Surviving Bad Design - Part One

It's hard to imagine safer, more efficient cycling will ever occur until we understand the limitations that humans' shortcomings impose on us. And one only need look to the world of design for evidence that thought processes are, in fact, a crap shoot for homo sapiens.

For instance, how can I expect to be safe when the person who created this door handle is presumably driving an automobile on public roads to his/her design incubator every day? With presumably hours, if not days, to get it right, this person - or is it a committee? - has offended not just my sense of aesthetics but also my tender fleshy palms. In a most ironic of insults heaped onto injury this is the outside door of a public, post-secondary institution that teaches design.


It's a handle, its only purpose is to be pulled, and yet its sharp corners gouge into my skin when pulled.


Not only this, but the inner door handles are round and smooth, as if to taunt survivors with You have survived the first threshold. Enter ye these portals to learn to inflict the same upon others.
Am I missing something? Given my life-long attempts at passing through doorways (most of them successful) I think not.
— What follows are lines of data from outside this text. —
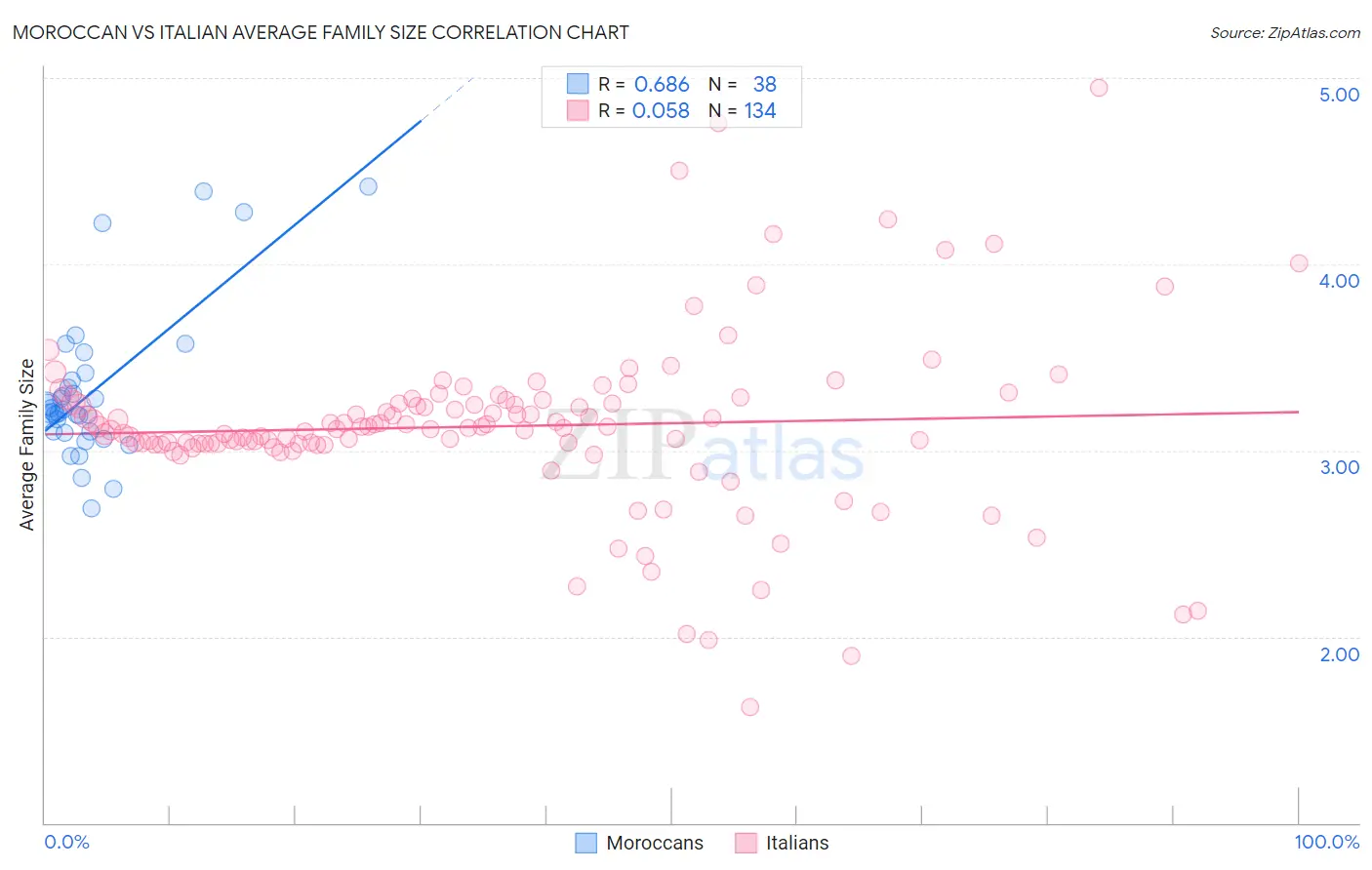
Task: Click the chart title text
Action: [x=321, y=32]
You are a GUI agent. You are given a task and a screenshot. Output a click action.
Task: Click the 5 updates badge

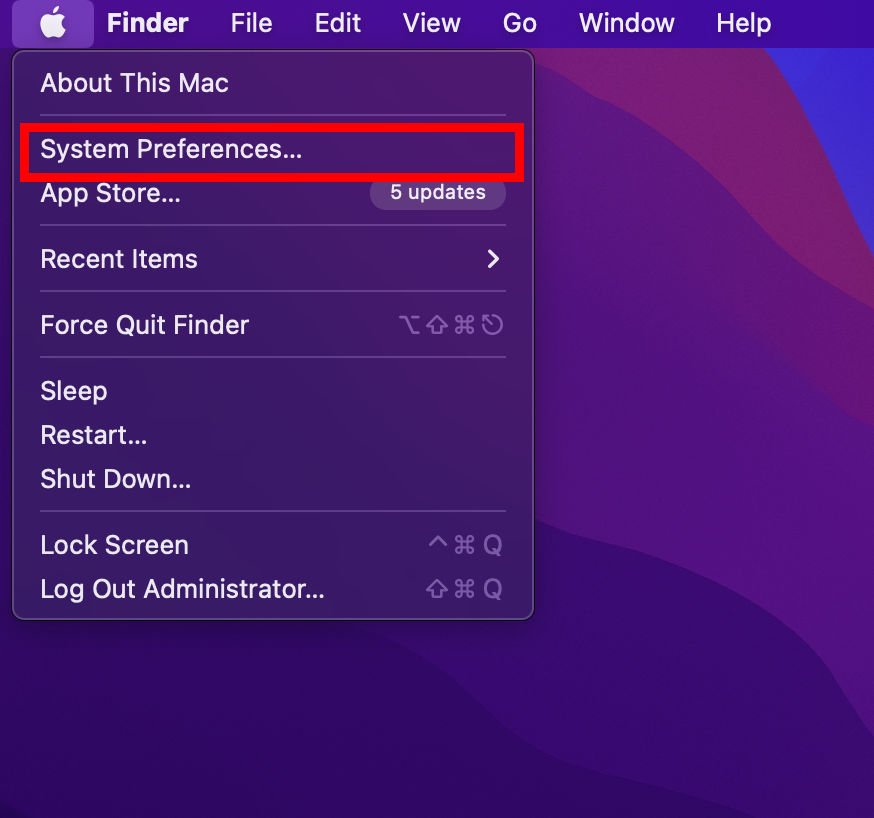tap(438, 192)
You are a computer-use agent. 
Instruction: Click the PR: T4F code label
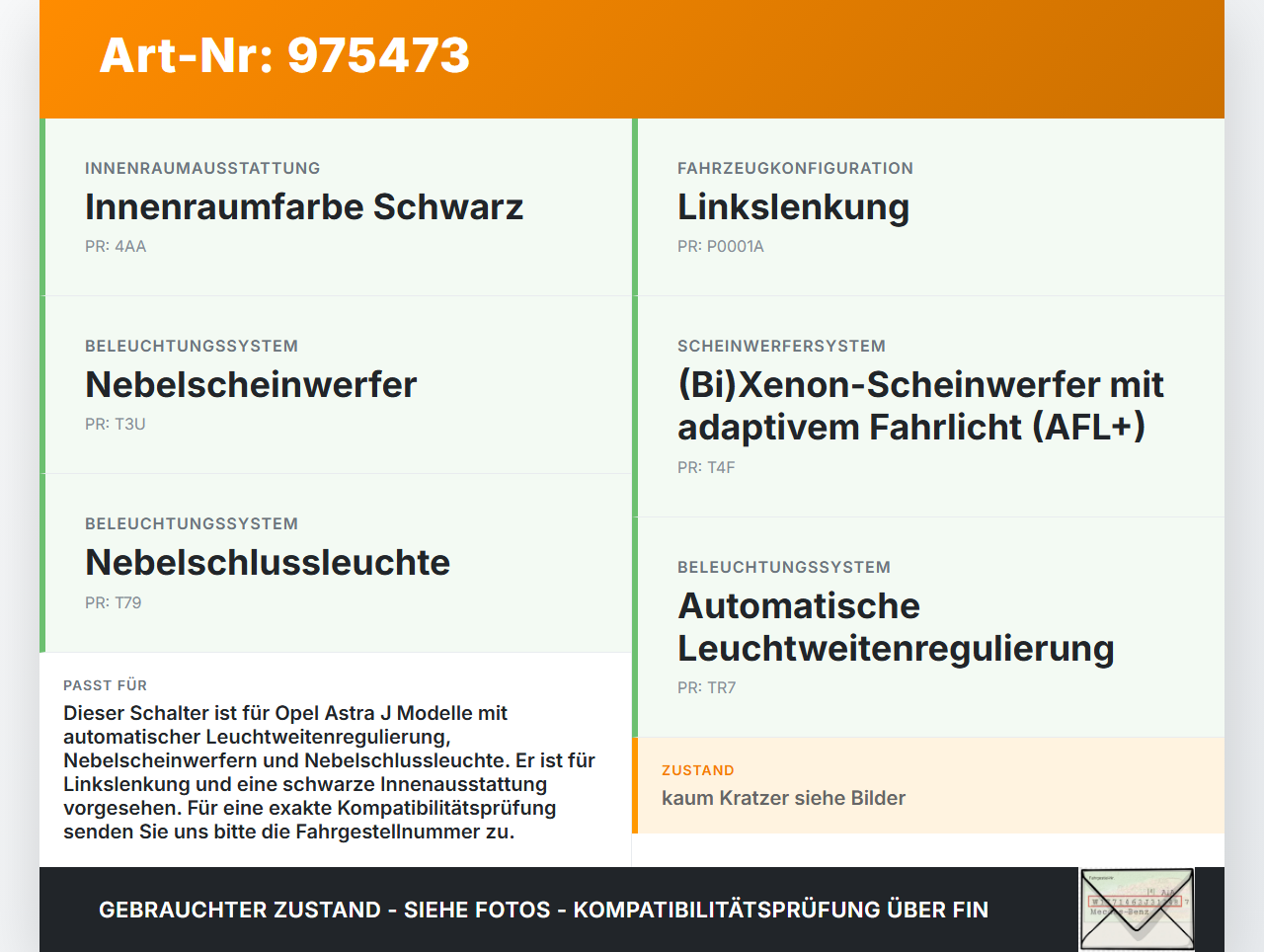pyautogui.click(x=705, y=467)
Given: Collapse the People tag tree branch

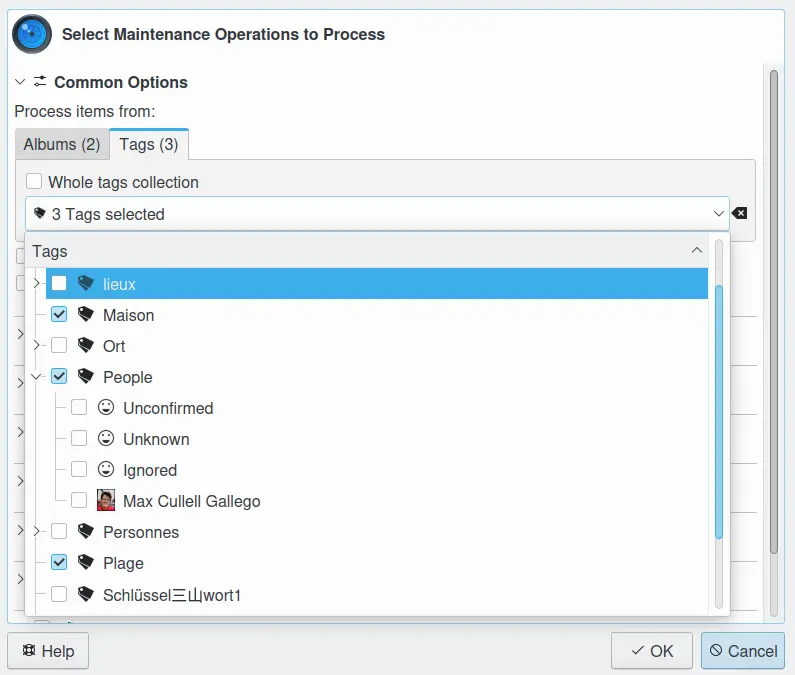Looking at the screenshot, I should click(x=37, y=377).
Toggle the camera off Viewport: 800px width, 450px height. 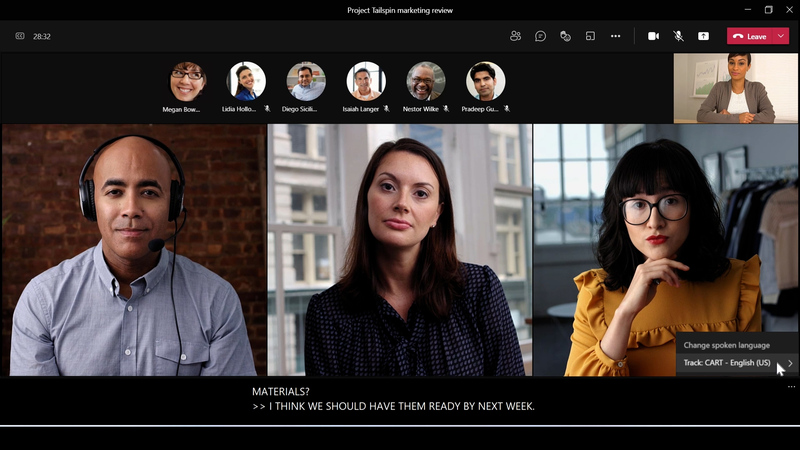coord(653,36)
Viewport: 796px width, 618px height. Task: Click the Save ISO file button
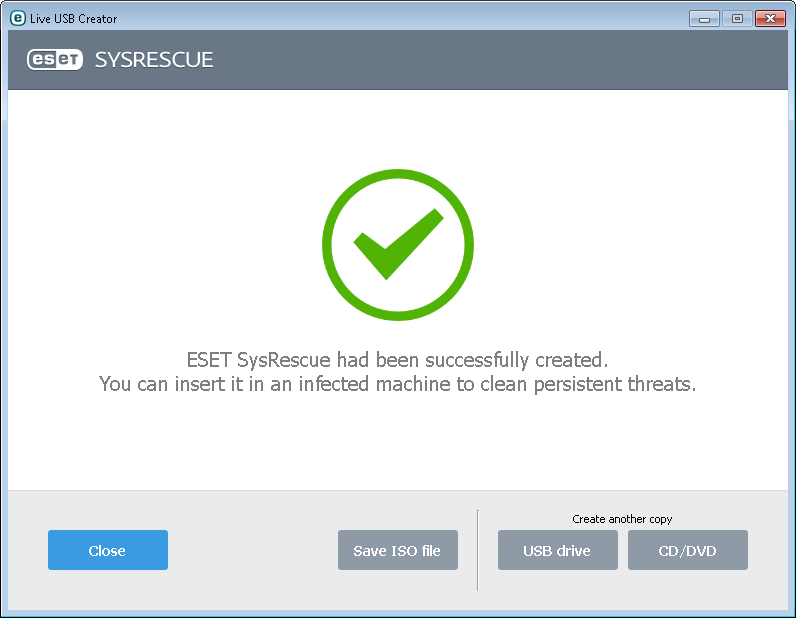[397, 550]
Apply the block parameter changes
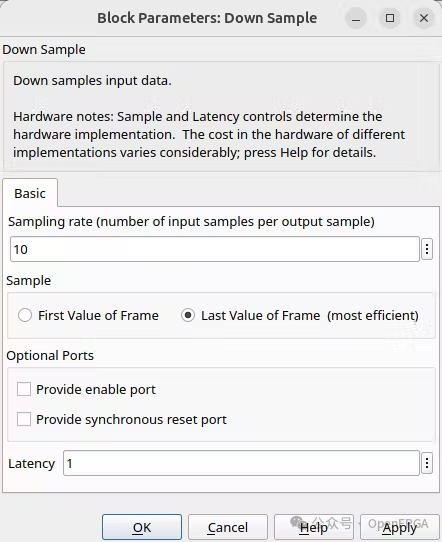 point(399,527)

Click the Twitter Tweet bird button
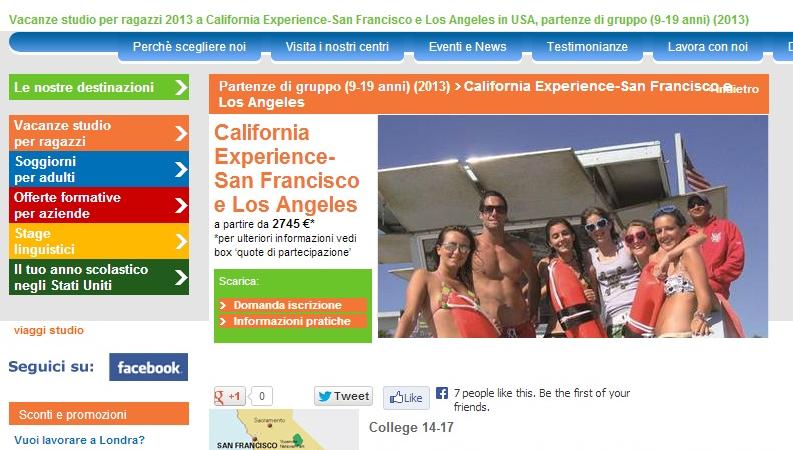(x=343, y=396)
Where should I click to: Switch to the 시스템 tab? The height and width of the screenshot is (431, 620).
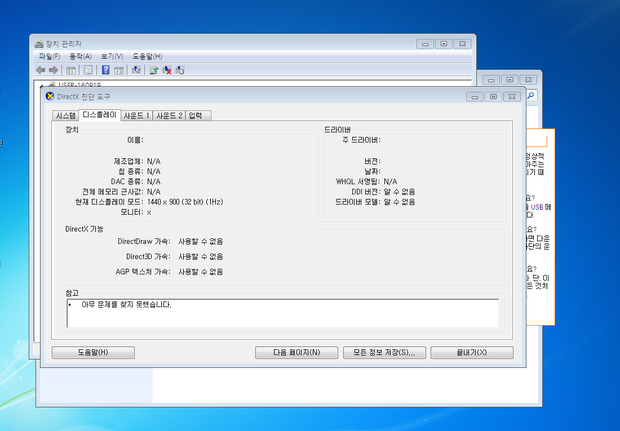click(66, 116)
If people like these can hurt me using their pencil - something they presumably went to school to learn to use in pursuit of their career - what's stopping them from eradicating me with their vehicle?

It doesn't just end with the talent-free choices behind this abomination's design ; an architect presumably had to request these actually be paid for and installed, then the building committee needed to say, Yes, the idea of using these sounds swell. Sure, swell for people wearing hockey gloves, while the rest of us are obliged to grasp the painful truth of the shortage of good judgement exhibited at not one, but numerous points along this journey. And all of these people - designer, architect, committee, are out on the roads, coming upon my sorry butt in its saddle, making judgements along the lines of, Yes, he's got enough room between the curb and my mirror. Yes, I can pass him and then turn right without cutting him off. Yes, he's coming slowly enough that I can turn left before he's too close.

If I stop and think about this any longer, I'll be too spooked to ever ride again.